Extract provided
· · · · ·

It would be expected that simulated operations of 
statically stable aircraft would be less affected by 
a real-image display (relative to a collimated 
display) than simulated operations of unstable 
aircraft (e.g., helicopters with unaugmented 
control laws). Training for the purpose of 
establishing or renewing skill-based behaviors are 
likely aided by providing image stability through 
collimation. 

Studies of manual-control performance using 
real-image and collimated displays under whole- 
body vibration indicate that manual control 
tracking performance was superior with a 
collimated display in comparison to a real-image 
display (McLeod & Griffin, 1990; Wilson, 1974). 
This effect was attributed to the stabilization of 
the retinal image location relative to translational 
head movements. Thus, in flight simulations with 
motion, collimation will potentially provide better 
performance. 

Close Contact 

A significant number of flight operations are 
performed in close proximity to other aircraft, 
terrain, structures, and natural obstacles. 
Providing a simulated visual scene with sufficient 
cues, while minimizing cue conflict, can be 
challenging. The two ends of the close-proximity 
operations spectrum will be considered - cases 
where there is little relative motion between one’s 
aircraft and the visual features of the proximal 
object(s), and cases where there is significant 
own-vehicle motion in relatively close contact to 
visual scene elements.

· · · · ·

Exercise objective
According to the flight simulation passage, what was the better tracking performance with a collimated display under whole-body vibration attributed to? The lines after this have nothing to do with the flight simulation passage.

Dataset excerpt
· · · · ·

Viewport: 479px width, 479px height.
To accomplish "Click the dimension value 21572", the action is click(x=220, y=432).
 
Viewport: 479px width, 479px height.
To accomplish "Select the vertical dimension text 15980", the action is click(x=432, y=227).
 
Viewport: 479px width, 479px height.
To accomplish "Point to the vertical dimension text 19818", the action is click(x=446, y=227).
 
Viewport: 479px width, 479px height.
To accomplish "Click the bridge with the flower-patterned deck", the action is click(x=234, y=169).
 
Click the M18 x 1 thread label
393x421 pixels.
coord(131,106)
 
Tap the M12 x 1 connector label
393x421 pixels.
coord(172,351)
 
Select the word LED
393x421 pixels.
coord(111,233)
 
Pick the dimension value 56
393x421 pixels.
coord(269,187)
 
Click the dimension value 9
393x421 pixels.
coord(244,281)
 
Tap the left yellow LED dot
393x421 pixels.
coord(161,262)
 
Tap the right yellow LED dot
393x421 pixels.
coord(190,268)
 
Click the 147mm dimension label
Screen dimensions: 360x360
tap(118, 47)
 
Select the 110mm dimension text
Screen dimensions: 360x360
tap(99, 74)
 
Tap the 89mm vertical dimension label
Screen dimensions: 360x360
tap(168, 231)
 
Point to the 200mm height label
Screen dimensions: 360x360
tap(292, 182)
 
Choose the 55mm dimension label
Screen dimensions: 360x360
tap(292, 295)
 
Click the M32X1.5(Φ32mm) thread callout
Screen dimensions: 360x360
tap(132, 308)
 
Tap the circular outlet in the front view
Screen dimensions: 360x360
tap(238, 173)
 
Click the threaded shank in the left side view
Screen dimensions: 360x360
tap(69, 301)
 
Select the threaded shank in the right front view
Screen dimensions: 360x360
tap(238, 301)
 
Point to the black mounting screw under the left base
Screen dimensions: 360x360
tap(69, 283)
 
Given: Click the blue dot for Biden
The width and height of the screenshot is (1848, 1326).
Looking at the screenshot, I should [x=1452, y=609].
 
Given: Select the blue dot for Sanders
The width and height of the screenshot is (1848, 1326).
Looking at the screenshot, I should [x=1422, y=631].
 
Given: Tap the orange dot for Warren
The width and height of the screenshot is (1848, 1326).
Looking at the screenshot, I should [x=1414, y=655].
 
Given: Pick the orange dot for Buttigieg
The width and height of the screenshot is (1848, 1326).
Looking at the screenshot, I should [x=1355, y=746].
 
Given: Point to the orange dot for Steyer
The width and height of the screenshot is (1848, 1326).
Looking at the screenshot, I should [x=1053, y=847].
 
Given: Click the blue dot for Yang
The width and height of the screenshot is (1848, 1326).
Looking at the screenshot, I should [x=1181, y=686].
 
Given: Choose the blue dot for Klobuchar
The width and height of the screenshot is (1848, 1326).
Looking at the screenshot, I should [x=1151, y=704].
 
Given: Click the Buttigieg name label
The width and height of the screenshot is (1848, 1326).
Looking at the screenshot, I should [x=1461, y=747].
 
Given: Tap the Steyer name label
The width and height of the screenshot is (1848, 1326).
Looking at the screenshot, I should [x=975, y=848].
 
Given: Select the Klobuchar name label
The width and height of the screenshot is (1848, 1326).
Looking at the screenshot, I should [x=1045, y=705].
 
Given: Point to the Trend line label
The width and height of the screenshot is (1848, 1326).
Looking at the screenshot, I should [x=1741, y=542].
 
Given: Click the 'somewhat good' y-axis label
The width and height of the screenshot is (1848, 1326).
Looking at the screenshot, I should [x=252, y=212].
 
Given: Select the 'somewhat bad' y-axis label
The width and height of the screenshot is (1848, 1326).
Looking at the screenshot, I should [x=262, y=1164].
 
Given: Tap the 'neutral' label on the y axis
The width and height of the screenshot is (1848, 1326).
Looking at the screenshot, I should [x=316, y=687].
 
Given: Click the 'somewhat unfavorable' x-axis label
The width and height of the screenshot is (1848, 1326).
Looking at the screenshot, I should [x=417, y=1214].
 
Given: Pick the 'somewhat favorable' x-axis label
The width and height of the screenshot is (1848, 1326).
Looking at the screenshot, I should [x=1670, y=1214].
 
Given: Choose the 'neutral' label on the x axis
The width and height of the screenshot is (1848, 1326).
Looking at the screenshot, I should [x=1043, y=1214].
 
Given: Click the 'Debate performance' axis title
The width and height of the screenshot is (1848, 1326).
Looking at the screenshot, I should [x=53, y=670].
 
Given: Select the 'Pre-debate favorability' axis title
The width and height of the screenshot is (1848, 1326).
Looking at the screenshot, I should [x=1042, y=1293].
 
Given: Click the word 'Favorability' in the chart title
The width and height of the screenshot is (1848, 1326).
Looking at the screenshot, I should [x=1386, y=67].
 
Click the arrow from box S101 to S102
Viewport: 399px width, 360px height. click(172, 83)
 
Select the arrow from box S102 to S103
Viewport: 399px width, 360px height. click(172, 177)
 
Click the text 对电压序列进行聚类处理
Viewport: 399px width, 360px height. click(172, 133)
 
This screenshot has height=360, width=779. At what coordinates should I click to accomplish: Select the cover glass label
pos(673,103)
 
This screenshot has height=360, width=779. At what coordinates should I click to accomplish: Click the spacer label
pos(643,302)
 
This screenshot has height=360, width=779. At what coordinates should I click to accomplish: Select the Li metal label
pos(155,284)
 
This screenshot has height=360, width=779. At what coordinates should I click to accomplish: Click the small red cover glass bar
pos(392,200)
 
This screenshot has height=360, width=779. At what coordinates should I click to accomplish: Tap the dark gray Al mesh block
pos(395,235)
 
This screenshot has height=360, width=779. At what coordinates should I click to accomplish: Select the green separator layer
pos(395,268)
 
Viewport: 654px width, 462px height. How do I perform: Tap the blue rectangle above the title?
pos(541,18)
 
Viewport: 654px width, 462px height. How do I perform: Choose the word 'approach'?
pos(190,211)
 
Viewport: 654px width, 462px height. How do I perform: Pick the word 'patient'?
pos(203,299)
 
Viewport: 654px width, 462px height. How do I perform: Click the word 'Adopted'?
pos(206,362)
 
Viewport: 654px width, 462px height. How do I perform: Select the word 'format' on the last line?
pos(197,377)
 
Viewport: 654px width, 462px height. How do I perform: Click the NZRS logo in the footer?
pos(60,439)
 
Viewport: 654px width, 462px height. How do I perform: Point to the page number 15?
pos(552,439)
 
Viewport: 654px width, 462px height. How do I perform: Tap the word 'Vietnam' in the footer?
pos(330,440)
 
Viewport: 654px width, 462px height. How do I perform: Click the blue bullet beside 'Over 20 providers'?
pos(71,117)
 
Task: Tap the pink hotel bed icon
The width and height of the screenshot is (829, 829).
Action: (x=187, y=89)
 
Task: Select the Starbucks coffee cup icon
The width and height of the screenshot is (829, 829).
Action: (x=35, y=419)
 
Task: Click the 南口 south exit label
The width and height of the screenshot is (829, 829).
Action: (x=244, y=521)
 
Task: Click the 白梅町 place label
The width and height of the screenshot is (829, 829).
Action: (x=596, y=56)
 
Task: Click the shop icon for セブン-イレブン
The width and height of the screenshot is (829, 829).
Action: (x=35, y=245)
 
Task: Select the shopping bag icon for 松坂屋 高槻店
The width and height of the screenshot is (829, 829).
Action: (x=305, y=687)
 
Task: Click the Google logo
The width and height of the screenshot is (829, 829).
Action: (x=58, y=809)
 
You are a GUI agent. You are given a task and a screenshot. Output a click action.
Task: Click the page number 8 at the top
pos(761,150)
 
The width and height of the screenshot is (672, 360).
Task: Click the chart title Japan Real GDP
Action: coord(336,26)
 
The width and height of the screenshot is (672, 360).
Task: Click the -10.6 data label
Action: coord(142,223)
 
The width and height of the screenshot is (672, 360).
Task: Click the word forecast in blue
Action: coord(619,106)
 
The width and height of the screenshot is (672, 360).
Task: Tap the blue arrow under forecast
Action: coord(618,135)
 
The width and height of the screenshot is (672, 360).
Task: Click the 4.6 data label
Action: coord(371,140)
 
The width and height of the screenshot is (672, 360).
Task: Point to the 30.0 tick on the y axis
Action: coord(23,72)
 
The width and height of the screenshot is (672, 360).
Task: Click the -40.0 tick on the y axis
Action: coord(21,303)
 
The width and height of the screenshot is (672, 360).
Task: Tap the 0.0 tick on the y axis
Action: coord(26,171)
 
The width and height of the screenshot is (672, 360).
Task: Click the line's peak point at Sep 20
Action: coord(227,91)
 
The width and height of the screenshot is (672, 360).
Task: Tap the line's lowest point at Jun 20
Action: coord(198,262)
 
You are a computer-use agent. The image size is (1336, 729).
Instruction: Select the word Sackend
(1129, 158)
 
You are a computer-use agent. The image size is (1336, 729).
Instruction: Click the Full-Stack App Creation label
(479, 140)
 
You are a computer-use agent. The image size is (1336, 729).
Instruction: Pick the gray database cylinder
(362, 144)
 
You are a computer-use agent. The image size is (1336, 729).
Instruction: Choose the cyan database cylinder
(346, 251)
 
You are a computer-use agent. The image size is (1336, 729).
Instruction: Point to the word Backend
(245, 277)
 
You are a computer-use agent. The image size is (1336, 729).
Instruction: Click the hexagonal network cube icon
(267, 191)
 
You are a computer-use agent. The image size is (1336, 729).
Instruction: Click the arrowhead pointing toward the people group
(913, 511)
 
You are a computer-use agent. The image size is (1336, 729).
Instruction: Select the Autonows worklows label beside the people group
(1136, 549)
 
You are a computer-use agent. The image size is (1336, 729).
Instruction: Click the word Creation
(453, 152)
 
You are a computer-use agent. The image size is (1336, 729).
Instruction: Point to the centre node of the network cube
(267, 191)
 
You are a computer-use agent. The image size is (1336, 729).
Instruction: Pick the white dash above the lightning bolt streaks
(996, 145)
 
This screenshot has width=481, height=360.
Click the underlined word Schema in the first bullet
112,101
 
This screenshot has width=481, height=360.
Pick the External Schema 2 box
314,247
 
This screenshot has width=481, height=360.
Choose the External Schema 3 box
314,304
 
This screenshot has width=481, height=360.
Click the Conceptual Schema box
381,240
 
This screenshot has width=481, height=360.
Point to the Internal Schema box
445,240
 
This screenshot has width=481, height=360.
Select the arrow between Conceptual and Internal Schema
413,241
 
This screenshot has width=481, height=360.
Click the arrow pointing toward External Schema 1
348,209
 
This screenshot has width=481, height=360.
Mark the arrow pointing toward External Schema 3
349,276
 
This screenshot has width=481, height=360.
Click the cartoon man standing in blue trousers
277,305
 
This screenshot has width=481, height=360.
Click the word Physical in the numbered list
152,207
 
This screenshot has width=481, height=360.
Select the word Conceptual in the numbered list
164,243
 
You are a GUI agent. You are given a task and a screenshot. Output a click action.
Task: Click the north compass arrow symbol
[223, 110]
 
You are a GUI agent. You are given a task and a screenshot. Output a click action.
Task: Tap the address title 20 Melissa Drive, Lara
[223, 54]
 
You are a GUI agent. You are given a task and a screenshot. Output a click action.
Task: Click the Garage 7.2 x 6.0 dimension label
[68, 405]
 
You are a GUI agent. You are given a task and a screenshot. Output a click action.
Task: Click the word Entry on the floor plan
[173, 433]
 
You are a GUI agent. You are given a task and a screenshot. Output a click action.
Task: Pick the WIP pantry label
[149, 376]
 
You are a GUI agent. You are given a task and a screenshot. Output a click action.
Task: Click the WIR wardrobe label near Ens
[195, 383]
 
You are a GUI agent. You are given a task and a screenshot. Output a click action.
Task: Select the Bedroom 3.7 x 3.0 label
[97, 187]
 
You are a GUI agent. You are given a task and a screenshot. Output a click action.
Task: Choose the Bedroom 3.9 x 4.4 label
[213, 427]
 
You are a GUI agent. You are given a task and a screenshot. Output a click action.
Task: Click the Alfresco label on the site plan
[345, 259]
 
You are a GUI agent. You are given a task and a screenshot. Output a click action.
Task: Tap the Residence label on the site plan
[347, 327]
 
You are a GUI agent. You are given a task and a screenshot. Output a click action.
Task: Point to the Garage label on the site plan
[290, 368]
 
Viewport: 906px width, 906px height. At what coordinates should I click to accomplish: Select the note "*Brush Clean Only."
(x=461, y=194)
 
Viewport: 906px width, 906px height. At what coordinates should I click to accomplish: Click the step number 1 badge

· · · · ·

The solution
It was attributed to the stabilization of the retinal image location relative to translational head movements.